Two hours and two beers later he walked me to my van, said that we should probably get together early next week – what with the Christmas and all it would be a longer break again after that. We agreed on Monday. Then I suggested we just kept the ball rolling that same night – adding that I’d invite him to my place, but my mom was there – so his place it was he concluded. It was quite a ride, we had a heavy snowfall last night.
By the time we got to his place, it was half past 11, and I regretted my own suggestion – as I felt the stress of the week crush on me, he also said he was getting tired when we were leaving the restaurant. So I apoligised for my crazy idea first thing we got into his place. I said I should probably tuck him in and get going home. He dismissed it saying that had he not wanted to continue the night, he’d just had had said so.
We stayed up until way past midnight. Since last time he asked if I were sure I had to go, it was me who asked if he didn’t mind if I stayed. I really hated the idea of driving in the snow at that hour. He didn’t. The night went odd – I woke up in the middle of it, couldn’t fall back asleep for some time, woke up again just after six – my regular time to get up, then at seven – was just lying there for an hour, enjoying just being there and then. Fell asleep again – this time until nine, we woke up together, took turns showering, had a nice chat over coffee and I got on my way just before 11. He confirmed again that we are getting together on Monday.

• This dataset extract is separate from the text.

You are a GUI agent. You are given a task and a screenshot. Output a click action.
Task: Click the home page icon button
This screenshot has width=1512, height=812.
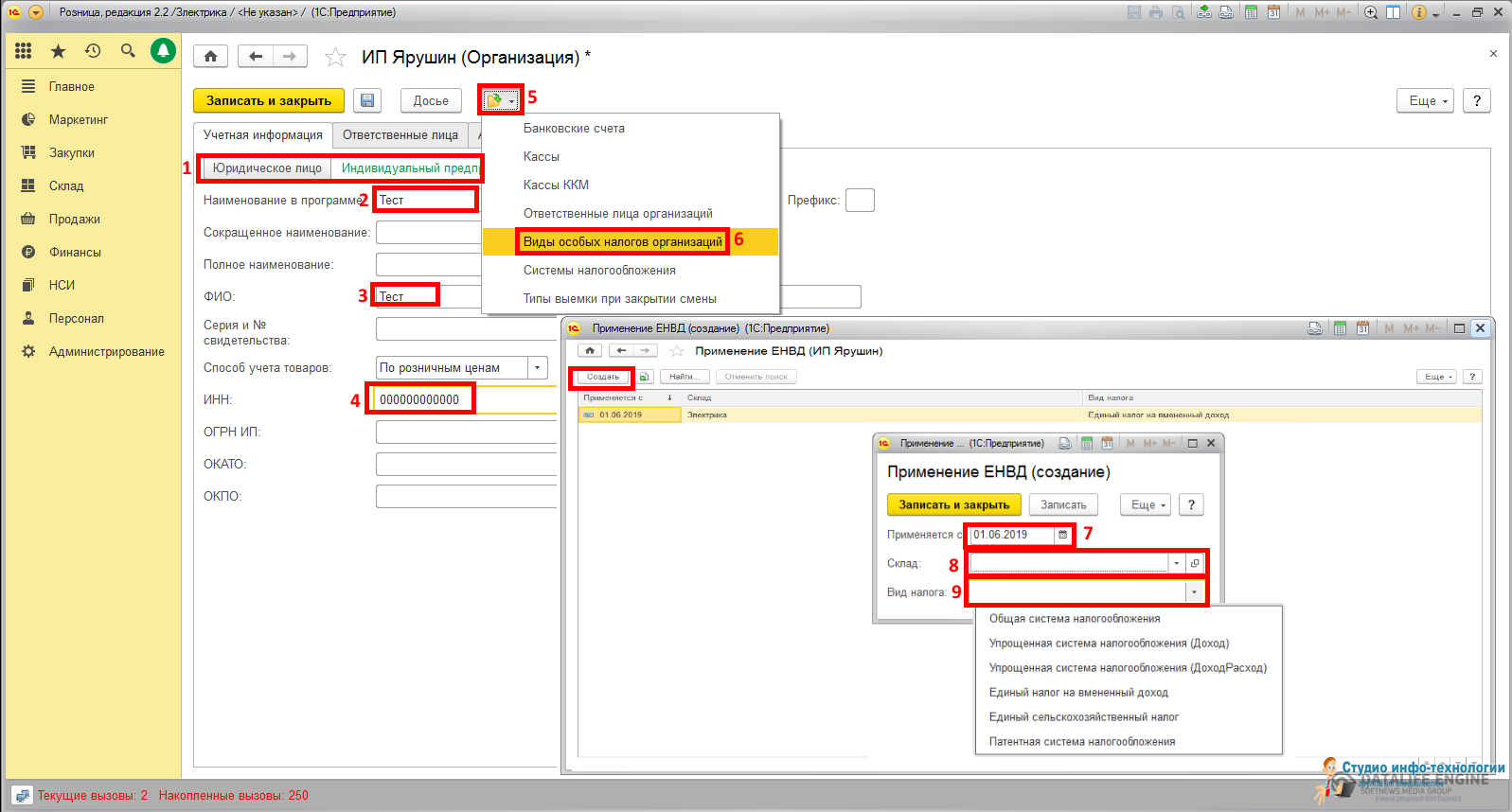point(210,57)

I like the guy. A lot. But it’s not the obsession I had for the previous guys. It’s rather a calm and tamed campfire as opposed to the wildfire. It’s warm, fuzzy and makes me feel whole, but I don’t feel as if there is a limb missing everytime we part our ways. Should it so happen that for whatever reason he decides he doesn’t want to see me anymore, I don’t think I’ll be devastated. Sad and upset for sure. But it won’t be the end of the world level of drama. The way he is totally cool with me staying at his place, always scheduling next dates during the previous ones, as well as other signals I get from him make me feel confident, there is no need to generate some BS illusions rationalising some missing pieces. There are none.